Hippocrate pensait que de nombreux maux physiques chez les femmes étaient causés par le fait que leur utérus se déplaçait autour de leur corps comme des animaux agités, à la recherche d’humidité. « La triade mariage, rapports sexuels et grossesse était le traitement ultime pour l’utérus avide de sperme », écrivait l’auteur Terri Kapsalis à propos de la pensée de l’époque. « L’utérus était un fauteur de troubles et il était mieux rassasié pendant la grossesse. »
Dans la Grèce antique, les magiciens prescrivaient aux femmes « hystériques » des amulettes pour guérir leurs ventres errants. Au XIXe siècle, l’hystérie (dérivé du grec hystérie, signifiant ventre) était considérée comme une maladie psychologique plutôt que purement physique. En 1873, un professeur de Harvard écrivait que les femmes ne devraient pas poursuivre des études supérieures car elles pourraient devenir « irritables et stériles » si le sang voyageait vers leur cerveau au lieu de nourrir leur utérus.
En effet, ce 1949 Hebdomadaire catholique L’article avertissait que les femmes ayant une carrière étaient plus sensibles à la maladie. Le message persiste aujourd’hui dans les salles de soins : si l’utérus n’est pas utilisé conformément au but que Dieu lui a donné, il fait des ravages.
Ce sentiment obstiné est non seulement offensant mais inadéquat. Il est étonnant que, depuis tant d’années, nous ne disposions pas d’options de traitement décentes pour une maladie qui touche environ 10 pour cent des femmes et des filles, selon le Organisation mondiale de la santé.
Je n’ai pas reçu mon diagnostic parce que ma douleur a été prise au sérieux, mais parce que j’ai été opérée d’urgence pour un kyste ovarien éclaté. Pendant qu’ils vidaient le sang, les médecins ont remarqué que l’endométriose s’étendait au-delà de mon utérus vers mon intestin. Il faut en moyenne aux gens huit ans d’obtenir un diagnostic en raison du manque de recherche et de sensibilisation, mais aussi à cause de l’idée tenace selon laquelle un certain niveau de douleur est une condition préalable pour posséder un utérus.

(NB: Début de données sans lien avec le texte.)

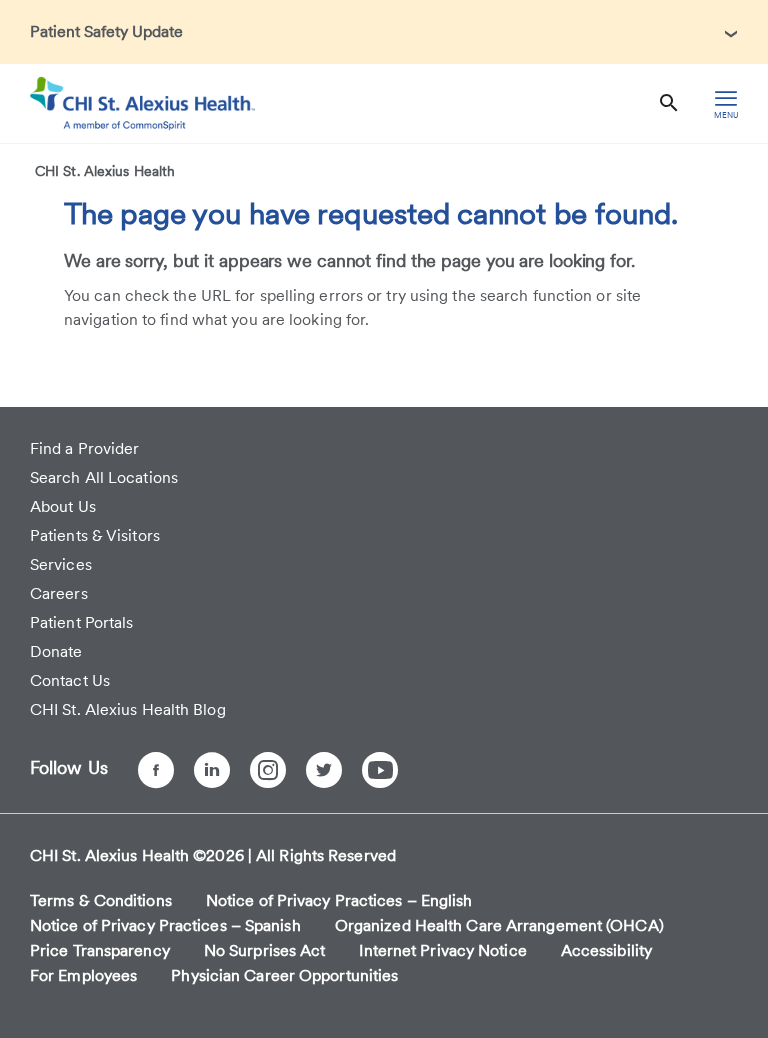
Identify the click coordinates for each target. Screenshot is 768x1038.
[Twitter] (324, 770)
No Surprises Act (265, 950)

Il y a une cruelle ironie à insister pour que les gens procréent pour traiter brièvement une maladie qui elle-même peut provoquer une infertilité dévastatrice.
Dans le rôle d’Angelina Chapin écrit dans La Coupe, les patients qui recherchent des soins voient souvent leurs pires symptômes d’endométriose négligés jusqu’à ce que vienne le temps de procréer et que la maladie soit prise au sérieux comme un obstacle à la conception. «Ma douleur, séparée du contexte de la maternité, ne semble pas avoir d’importance dans un cabinet médical», a-t-elle écrit.
L’endométriose peut entraîner des douleurs menstruelles, des douleurs pendant les rapports sexuels, des douleurs lors des selles ou de la miction et des douleurs sans rien faire du tout. Cela peut entraîner des problèmes gastro-intestinaux, de la fatigue, des saignements excessifs et des ballonnements. Il peut créer des bandes de tissu fibreux qui fusionnent les organes. Cela peut avoir un impact sur votre santé mentale et vos relations et déstabiliser votre carrière. Cela peut vous coûter des milliers de dollars en frais médicaux.
Les symptômes peuvent être gérés, souvent de manière insatisfaisante, par la chirurgie, les médicaments hormonaux et la physiothérapie, mais il n’existe actuellement aucun remède connu contre l’endométriose.
Parfois, je me demande si cette maladie bouleverserait encore des millions de vies si l’utérus, les trompes de Fallope et les ovaires avaient fait l’objet de recherches aussi approfondies et impartiales que d’autres organes – libres de toute mythologie sexiste et déconnectés de leurs capacités de reproduction.
Les auteurs de l’étude publiée la semaine dernière ont écrit que les médecins devaient fournir des « informations fondées sur des preuves » et pourtant, après 4 000 ans, il nous reste encore du chemin à parcourir.
Gina Rushton est l’auteur de Le travail le plus important au monde (Pan Macmillan).